AIM OF THE TASK: Repeat each entry below exactly.

RECORD SET:
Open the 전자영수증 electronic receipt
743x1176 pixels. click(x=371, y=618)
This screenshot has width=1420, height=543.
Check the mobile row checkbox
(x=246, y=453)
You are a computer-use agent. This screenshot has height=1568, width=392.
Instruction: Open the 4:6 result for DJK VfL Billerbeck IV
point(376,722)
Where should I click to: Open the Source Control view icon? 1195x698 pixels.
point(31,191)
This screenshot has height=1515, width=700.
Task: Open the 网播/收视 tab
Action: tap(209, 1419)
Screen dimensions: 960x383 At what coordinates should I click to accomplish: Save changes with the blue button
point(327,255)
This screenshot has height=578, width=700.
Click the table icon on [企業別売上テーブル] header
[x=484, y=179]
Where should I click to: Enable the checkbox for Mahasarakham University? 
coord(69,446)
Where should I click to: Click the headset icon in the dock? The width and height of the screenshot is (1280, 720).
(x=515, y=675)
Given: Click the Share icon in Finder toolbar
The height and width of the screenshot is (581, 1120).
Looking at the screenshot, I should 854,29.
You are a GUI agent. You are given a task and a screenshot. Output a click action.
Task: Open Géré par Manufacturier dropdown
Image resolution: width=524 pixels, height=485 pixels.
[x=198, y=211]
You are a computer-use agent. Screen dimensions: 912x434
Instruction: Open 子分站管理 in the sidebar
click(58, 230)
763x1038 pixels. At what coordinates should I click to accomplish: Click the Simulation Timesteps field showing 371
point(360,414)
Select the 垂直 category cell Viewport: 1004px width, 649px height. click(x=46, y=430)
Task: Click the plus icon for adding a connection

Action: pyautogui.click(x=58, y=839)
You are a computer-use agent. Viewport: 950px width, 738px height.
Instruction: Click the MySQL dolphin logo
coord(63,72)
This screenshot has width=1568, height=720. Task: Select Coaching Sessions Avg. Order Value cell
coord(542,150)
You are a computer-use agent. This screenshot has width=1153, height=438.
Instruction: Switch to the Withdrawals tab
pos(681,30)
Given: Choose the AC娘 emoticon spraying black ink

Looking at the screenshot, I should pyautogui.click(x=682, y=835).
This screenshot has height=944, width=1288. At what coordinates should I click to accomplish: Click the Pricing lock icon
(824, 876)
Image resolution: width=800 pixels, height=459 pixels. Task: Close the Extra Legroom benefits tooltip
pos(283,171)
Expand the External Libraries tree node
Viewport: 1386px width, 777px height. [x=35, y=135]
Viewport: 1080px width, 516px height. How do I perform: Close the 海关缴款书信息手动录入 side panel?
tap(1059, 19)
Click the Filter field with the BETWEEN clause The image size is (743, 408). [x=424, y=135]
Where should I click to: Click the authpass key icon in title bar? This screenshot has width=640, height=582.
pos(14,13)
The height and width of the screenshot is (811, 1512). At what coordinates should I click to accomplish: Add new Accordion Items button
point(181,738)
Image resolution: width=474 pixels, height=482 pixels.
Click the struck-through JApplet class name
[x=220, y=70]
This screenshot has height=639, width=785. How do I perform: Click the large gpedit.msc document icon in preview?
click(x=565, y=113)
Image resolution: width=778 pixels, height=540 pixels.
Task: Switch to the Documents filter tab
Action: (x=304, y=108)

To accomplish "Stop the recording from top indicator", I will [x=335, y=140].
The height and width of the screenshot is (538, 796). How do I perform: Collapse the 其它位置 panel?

EXERCISE SOLUTION:
Open the 전자영수증 electronic receipt
743x1176 pixels. click(x=371, y=618)
This screenshot has width=1420, height=543.
Check the mobile row checkbox
(x=246, y=453)
You are a computer-use agent. This screenshot has height=1568, width=392.
Instruction: Open the 4:6 result for DJK VfL Billerbeck IV
point(376,722)
Where should I click to: Open the Source Control view icon? 1195x698 pixels.
point(31,191)
This screenshot has height=1515, width=700.
Task: Open the 网播/收视 tab
Action: tap(209, 1419)
Screen dimensions: 960x383 At what coordinates should I click to accomplish: Save changes with the blue button
point(327,255)
This screenshot has height=578, width=700.
Click the table icon on [企業別売上テーブル] header
[x=484, y=179]
Where should I click to: Enable the checkbox for Mahasarakham University? 
coord(69,446)
Where should I click to: Click the headset icon in the dock? The width and height of the screenshot is (1280, 720).
(x=515, y=675)
Given: Click the Share icon in Finder toolbar
The height and width of the screenshot is (581, 1120).
Looking at the screenshot, I should 854,29.
You are a GUI agent. You are given a task and a screenshot. Output a click action.
Task: Open Géré par Manufacturier dropdown
Image resolution: width=524 pixels, height=485 pixels.
[x=198, y=211]
You are a computer-use agent. Screen dimensions: 912x434
Instruction: Open 子分站管理 in the sidebar
click(58, 230)
763x1038 pixels. At what coordinates should I click to accomplish: Click the Simulation Timesteps field showing 371
point(360,414)
Select the 垂直 category cell Viewport: 1004px width, 649px height. click(x=46, y=430)
Task: Click the plus icon for adding a connection

Action: pyautogui.click(x=58, y=839)
You are a computer-use agent. Viewport: 950px width, 738px height.
Instruction: Click the MySQL dolphin logo
coord(63,72)
This screenshot has width=1568, height=720. Task: Select Coaching Sessions Avg. Order Value cell
coord(542,150)
You are a computer-use agent. This screenshot has width=1153, height=438.
Instruction: Switch to the Withdrawals tab
pos(681,30)
Given: Choose the AC娘 emoticon spraying black ink

Looking at the screenshot, I should pyautogui.click(x=682, y=835).
This screenshot has height=944, width=1288. At what coordinates should I click to accomplish: Click the Pricing lock icon
(824, 876)
Image resolution: width=800 pixels, height=459 pixels. Task: Close the Extra Legroom benefits tooltip
pos(283,171)
Expand the External Libraries tree node
Viewport: 1386px width, 777px height. [x=35, y=135]
Viewport: 1080px width, 516px height. How do I perform: Close the 海关缴款书信息手动录入 side panel?
tap(1059, 19)
Click the Filter field with the BETWEEN clause The image size is (743, 408). [x=424, y=135]
Where should I click to: Click the authpass key icon in title bar? This screenshot has width=640, height=582.
pos(14,13)
The height and width of the screenshot is (811, 1512). At what coordinates should I click to accomplish: Add new Accordion Items button
point(181,738)
Image resolution: width=474 pixels, height=482 pixels.
Click the struck-through JApplet class name
[x=220, y=70]
This screenshot has height=639, width=785. How do I perform: Click the large gpedit.msc document icon in preview?
click(x=565, y=113)
Image resolution: width=778 pixels, height=540 pixels.
Task: Switch to the Documents filter tab
Action: (x=304, y=108)

To accomplish "Stop the recording from top indicator", I will [x=335, y=140].
The height and width of the screenshot is (538, 796). How do I perform: Collapse the 其它位置 panel?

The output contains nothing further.